タイトルロールの千璃を演じる山口は、E-girlsでの活動を経て、ドラマ・舞台の世界で活躍中。「私はこの作品のリーディング・ミュージカルを拝見して、心にズシンと来ていました。主演のお話も奇跡的な感じで頂いたんですけど、演じることを決めるまでに覚悟が必要でした。物語を読んでいると、諦めない夫婦(両親)の姿に愛情と希望を感じました。“この家族になりたい”と、その時に思いました。私自身は、この作品の中でほぼ言葉を発しないので、ドラマの部分では身体表現が主になりますが、みんなが共感できるような日常を多様な表現で届けていきたい」と意欲を語った。
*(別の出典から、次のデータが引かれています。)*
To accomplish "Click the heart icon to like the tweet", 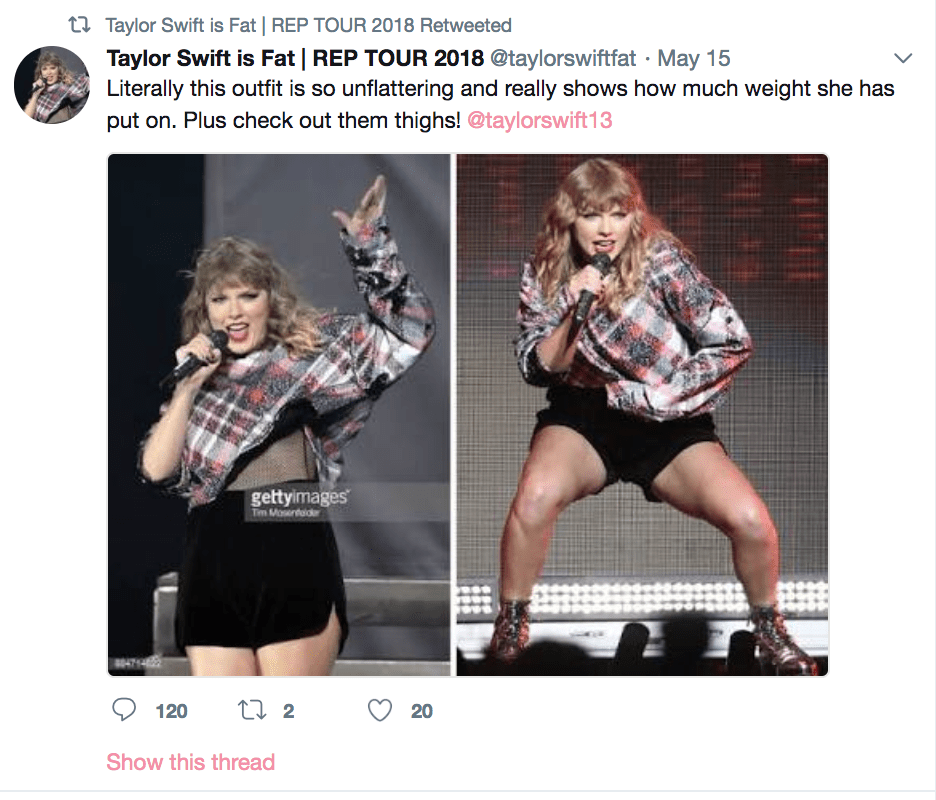I will click(379, 710).
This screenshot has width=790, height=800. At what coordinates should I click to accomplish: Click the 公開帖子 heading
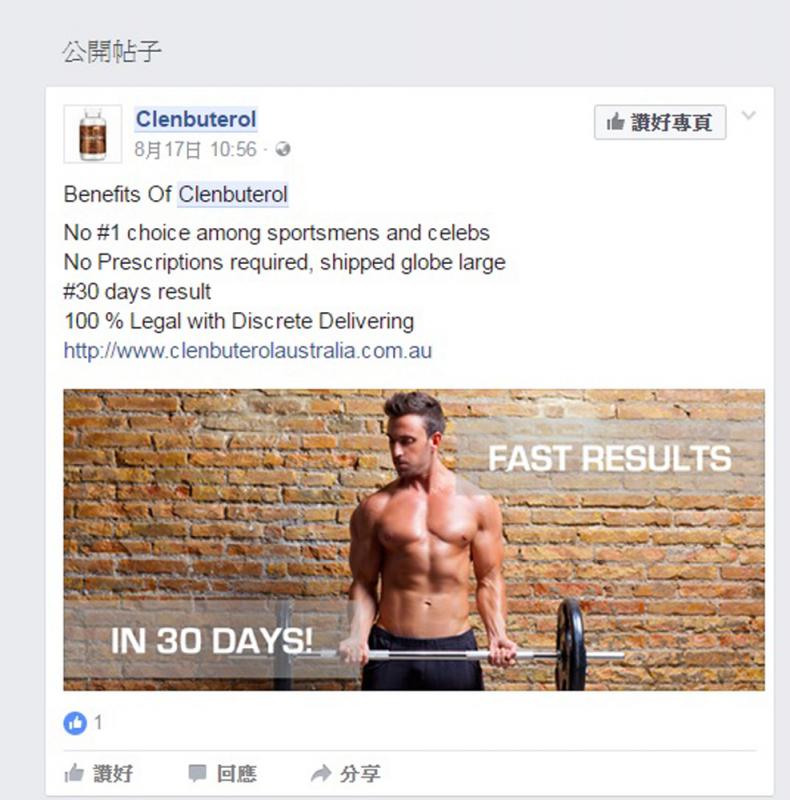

「美香は感情の幅がすごく豊かなので、高ぶりをそのまま歌にしているシーンとかもかなりあります。音程をしっかりとっていくのも含めて、音楽の力がすごく大きい作品ですので、逆に引っ張られ過ぎないよう、バランスをとりながら取り組んでいきたいと思います」。こう語るのは、千璃の母·美香を演じる奥村。蜷川幸雄に見出され、ケラリーノ・サンドロヴィッチの演出舞台、野田秀樹作の一人芝居などでも輝きを振りまいてきた実力派だ。


■和田がオリジナルミュージカルに挑む

父・丈晴を演じるのは、2.5次元作品を中心に活躍してきた和田。オリジナルミュージカルに挑むのは今回が初めてということもあり、現場は新たに得るものも多いという。

和田は「母親の方が見た時と、男性が見た時など、その人によって印象が変わる作品だと思います。台本と音楽と素直に向き合って、どう感じていただけるかと私自身も楽しみです。台本の中にも自分一人で葛藤したり夫婦ですれ違ったりするシーンがありますが、そういったところが見ている方の事情とリンクするところもあると思います、自分の役にうそがないように向き合っていきたい」と力を込めた。

その他、美香と敵対する産科医役で植本純米、千璃に整形手術を勧める形成外科医役で内田靖子、千璃が通う特殊学校の先生役で小早川俊輔が出演し、3人の脇を固める。

同作は、東京・博品館劇場で10⽉6⽇(⽊) 〜16⽇(⽇)、⼤阪・松下IMPホールにて10⽉22⽇(⼟)〜23⽇(⽇)まで上演される。